Selon differentes estimations, les enfants précoces,
ou surdoués seraient 400 000 en France, et 3 000 000 aux Etats-Unis.
Ils ont un Q.I. supérieur à 130, et
certains sujets ont été localisés tardivement dans
leur vie, par exemple lors de leur incorporation au service militaire.
Ces enfants sont parfois en situation d'échec
scolaire car le système n'est pas adapté à leur facilité
d'apprentissage. Eux aiment découvrir, créer : l'école
leur impose d'apprendre par cœur des théories avec lesquelles ils
ne sont pas toujours d'accord.
En France, contrairement à de nombreux autres
pays, on fait beaucoup d'efforts (sans doute pas dans la bonne direction)
pour les enfants en échec scolaire et très, trop peu pour
les enfants en avance qui sont paradoxalement par leur intelligence un
potentiel d'enfants en échec. Ils peuvent avoir le complexe de l'albatros
avec leur ailes de géant (leur potentiel intellectuel) il n'arrivent
pas à marcher. C'est en toute logique, que certains renoncent à
se servir de leur intelligence. Ce sont des enfants et malheureusement
souvent des adultes très fragiles psychologiquement.
Evidemment, tous les enfants rencontrant des problèmes
scolaires ne sont pas des enfants dits surdoués mais si votre enfant
est malheureux à l'école, a des résultats décevant
alors qu'il a beaucoup d'intuition, de bon sens et de goût à
découvrir, il est possible qu'il ait un Q.I. supérieur à
la moyenne.
Différentes associations existent qui regroupent
les familles où vivent des enfants surdoués, et on peut trouver
auprès d'elles des informations pour développer le potentiel
de ses enfants.
Des familles constatant le sort qui est fait aux
surdoués - pas de structures spéciales pour les accueilir
contrairement à d'autres pays... - décident d'assurer eux-mêmes
l'instruction de leur progéniture, le plus souvent avec une aide
extérieure.
L'instruction dans la famille est une bonne solution
si on veut qu'un enfant ayant une intelligence précoce ou un Q.I.

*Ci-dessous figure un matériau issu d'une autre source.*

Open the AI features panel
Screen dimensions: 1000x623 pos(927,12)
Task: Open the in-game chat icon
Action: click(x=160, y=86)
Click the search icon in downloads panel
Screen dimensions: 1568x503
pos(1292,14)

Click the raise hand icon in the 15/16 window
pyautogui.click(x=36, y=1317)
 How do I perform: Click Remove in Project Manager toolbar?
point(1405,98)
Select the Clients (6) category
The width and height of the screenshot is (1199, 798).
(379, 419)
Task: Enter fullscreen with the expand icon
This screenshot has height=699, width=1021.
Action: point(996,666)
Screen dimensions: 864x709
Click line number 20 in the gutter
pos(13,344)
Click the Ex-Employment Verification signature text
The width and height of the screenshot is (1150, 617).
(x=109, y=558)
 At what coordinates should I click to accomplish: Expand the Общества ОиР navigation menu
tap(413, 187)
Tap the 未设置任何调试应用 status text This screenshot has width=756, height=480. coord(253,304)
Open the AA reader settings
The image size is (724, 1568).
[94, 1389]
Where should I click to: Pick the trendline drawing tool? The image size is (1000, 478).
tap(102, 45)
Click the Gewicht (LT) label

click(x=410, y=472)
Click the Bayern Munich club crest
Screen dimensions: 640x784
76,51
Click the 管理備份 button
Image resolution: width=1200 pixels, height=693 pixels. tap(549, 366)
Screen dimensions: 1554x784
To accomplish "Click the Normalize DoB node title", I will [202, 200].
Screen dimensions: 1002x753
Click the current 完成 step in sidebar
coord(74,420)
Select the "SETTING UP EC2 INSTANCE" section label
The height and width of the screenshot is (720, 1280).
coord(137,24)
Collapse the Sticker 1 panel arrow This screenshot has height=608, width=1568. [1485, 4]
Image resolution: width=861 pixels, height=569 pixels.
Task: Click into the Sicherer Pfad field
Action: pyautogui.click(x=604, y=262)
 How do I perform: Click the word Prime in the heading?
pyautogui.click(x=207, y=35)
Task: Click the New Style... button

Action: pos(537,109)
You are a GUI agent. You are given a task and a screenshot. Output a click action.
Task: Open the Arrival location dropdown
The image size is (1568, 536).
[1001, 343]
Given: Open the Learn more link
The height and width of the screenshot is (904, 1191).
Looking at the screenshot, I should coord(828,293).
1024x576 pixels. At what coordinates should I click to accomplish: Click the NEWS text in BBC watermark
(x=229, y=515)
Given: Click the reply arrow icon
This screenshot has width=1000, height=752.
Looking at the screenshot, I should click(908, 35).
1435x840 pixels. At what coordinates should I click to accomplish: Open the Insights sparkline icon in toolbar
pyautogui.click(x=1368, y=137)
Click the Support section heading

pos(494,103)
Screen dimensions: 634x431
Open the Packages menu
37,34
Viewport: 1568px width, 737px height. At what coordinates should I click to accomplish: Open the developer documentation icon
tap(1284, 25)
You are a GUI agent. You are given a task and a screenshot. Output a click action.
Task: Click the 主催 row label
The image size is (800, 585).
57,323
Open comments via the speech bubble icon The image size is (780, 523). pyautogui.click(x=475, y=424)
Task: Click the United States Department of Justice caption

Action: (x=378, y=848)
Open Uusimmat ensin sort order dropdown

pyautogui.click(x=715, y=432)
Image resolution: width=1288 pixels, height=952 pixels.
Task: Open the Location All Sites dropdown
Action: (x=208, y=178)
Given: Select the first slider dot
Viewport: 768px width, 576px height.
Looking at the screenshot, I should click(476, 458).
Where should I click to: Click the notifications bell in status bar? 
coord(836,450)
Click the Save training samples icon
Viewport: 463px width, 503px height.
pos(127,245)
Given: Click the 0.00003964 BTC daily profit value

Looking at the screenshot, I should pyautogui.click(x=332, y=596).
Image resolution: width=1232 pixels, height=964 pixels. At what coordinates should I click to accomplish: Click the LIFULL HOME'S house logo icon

important avance vite dans ses études, si tel est sa volonté.
On ne sait pas que beaucoup de chercheur n'ont pas
été à l'école, comme B. Franklin, ou bien Thomas
Edison, ou tardivement - comme Pierre-Gilles de Gennes - qui a rejoint
l'école à 12 ans, après la dernière guerre.
Il existe beaucoup de moyens actuellement pour que
nos enfants s'instruisent : les livres, CD-Rom, vidéos, et tous
les moyens modernes sont disponibles et peu coûteux, et permettent
à des enfants motivés d'avancer à leur rythme.